[EXERCISE INPUTS]
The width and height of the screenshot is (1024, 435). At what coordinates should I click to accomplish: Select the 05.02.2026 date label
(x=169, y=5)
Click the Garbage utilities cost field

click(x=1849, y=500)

---

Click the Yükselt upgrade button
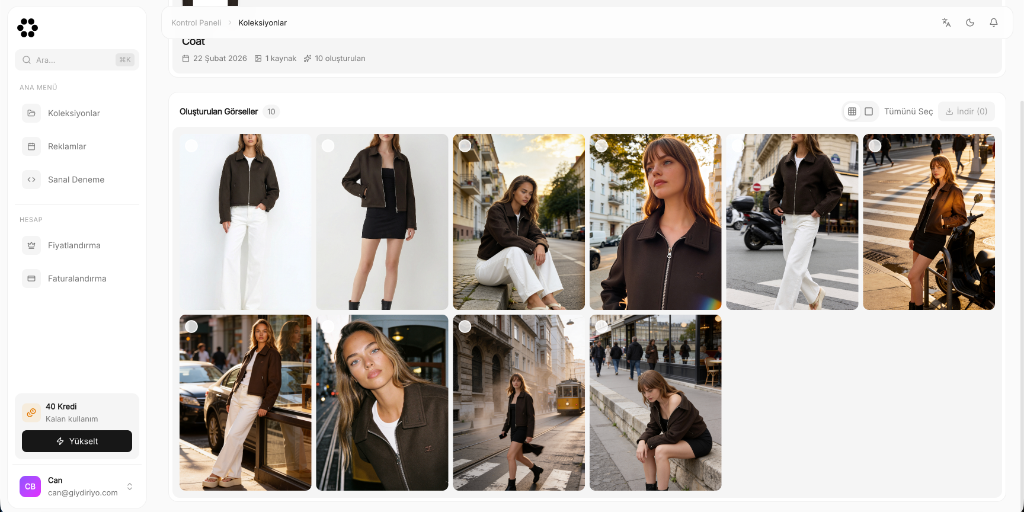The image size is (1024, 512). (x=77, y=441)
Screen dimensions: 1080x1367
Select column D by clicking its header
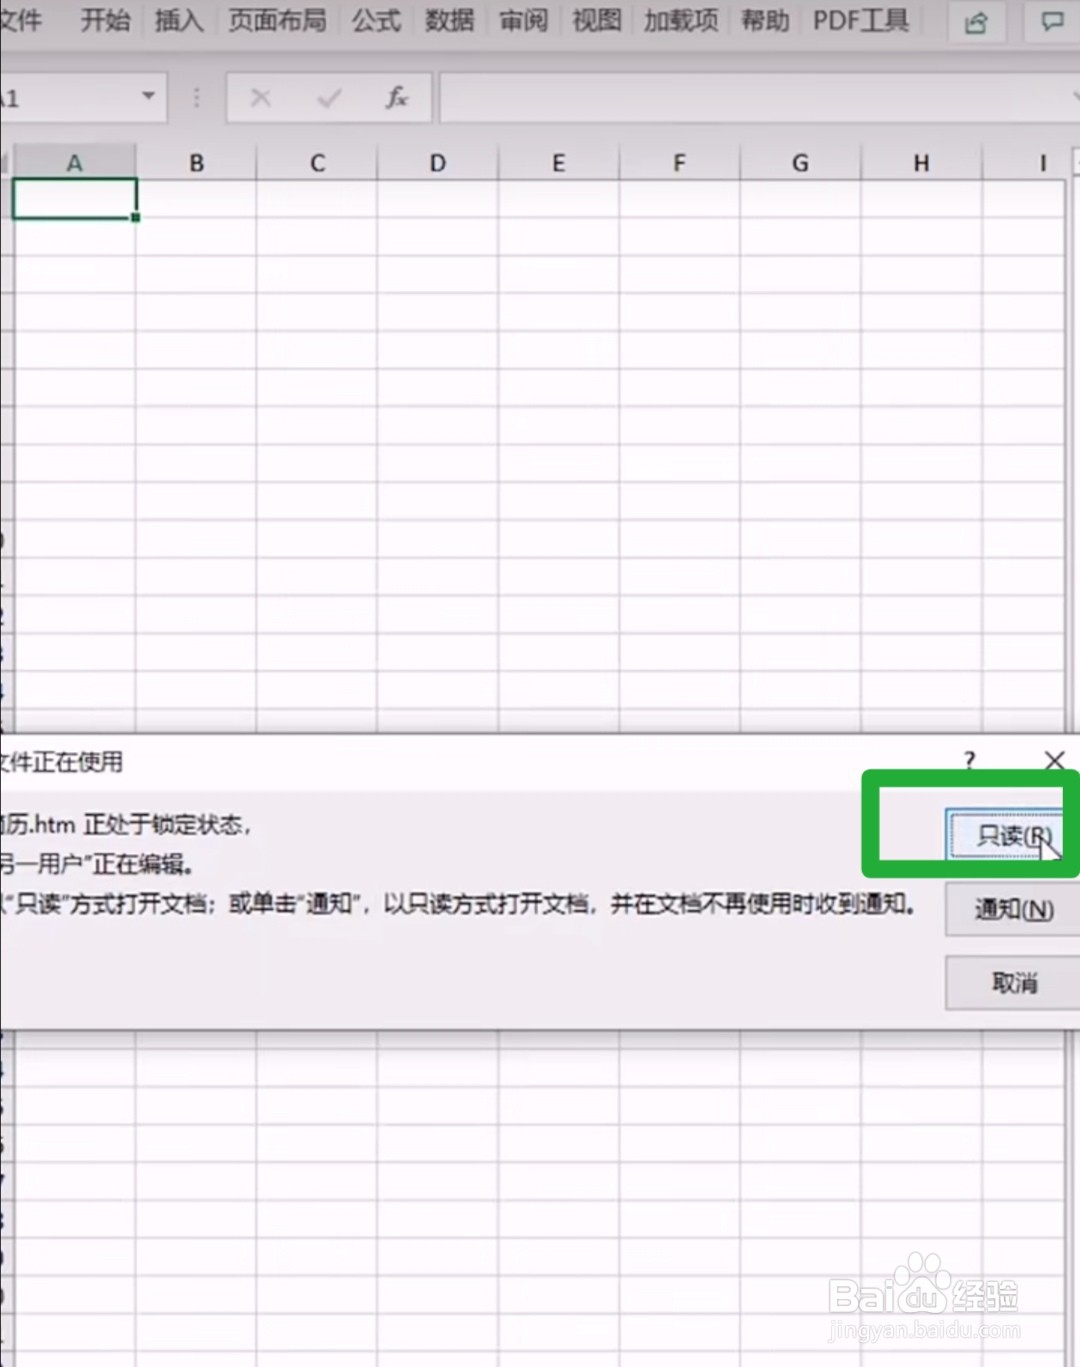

[DESCRIPTION OF THE TASK]
Would you please write out, exactly and with no other lines, the stretch of the listing above from the line containing "Screen dimensions: 1080x1367" through the line containing "Select column D by clicking its header"?

[RESPONSE BOX]
Screen dimensions: 1080x1367
Select column D by clicking its header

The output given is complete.